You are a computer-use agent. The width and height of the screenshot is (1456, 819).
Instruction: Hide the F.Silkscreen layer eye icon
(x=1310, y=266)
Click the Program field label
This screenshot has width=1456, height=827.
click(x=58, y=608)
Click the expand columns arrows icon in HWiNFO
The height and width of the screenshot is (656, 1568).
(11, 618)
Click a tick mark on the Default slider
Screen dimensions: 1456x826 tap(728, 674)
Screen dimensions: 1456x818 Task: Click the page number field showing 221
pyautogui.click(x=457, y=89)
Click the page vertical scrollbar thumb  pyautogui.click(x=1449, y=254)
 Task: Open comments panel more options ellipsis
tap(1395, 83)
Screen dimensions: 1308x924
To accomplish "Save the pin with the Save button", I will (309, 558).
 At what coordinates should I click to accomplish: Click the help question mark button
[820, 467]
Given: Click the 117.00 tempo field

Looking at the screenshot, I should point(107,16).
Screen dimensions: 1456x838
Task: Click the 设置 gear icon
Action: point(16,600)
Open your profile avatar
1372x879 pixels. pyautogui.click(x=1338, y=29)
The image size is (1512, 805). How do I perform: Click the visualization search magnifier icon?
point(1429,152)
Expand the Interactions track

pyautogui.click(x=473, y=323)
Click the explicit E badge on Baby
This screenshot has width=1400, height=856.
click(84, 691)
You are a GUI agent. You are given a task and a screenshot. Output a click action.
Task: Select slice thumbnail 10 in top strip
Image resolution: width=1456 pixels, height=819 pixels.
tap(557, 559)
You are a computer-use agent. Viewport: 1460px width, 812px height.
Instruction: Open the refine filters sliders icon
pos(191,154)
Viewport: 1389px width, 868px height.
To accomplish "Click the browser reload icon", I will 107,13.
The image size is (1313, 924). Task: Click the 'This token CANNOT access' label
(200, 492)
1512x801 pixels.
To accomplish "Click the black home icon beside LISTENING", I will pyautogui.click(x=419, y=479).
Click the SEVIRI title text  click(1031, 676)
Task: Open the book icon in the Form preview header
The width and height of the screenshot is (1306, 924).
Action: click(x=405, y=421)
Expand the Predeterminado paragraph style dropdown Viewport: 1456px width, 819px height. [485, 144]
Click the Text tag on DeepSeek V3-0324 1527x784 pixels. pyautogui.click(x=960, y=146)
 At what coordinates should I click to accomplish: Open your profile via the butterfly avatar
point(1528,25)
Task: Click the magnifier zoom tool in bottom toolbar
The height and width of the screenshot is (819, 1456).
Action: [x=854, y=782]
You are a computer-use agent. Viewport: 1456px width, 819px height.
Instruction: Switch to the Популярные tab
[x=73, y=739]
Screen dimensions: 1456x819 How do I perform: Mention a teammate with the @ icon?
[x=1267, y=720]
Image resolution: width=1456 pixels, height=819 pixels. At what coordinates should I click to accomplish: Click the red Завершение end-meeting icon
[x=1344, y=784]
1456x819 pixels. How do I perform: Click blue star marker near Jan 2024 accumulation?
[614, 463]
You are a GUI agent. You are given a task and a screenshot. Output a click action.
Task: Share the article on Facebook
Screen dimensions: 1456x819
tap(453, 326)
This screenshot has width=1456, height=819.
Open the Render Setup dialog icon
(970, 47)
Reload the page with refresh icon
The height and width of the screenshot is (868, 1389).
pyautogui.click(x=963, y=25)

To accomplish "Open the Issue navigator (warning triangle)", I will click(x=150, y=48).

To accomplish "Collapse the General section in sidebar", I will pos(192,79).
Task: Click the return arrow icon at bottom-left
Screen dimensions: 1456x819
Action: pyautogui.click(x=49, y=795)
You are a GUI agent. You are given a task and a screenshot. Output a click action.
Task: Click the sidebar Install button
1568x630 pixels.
·····
» Your objective
The lines to copy are those in the listing that contain the word "sidebar".

» Result of the task
To accomplish "Collapse the General section in sidebar", I will pos(192,79).
Task: Click the sidebar Install button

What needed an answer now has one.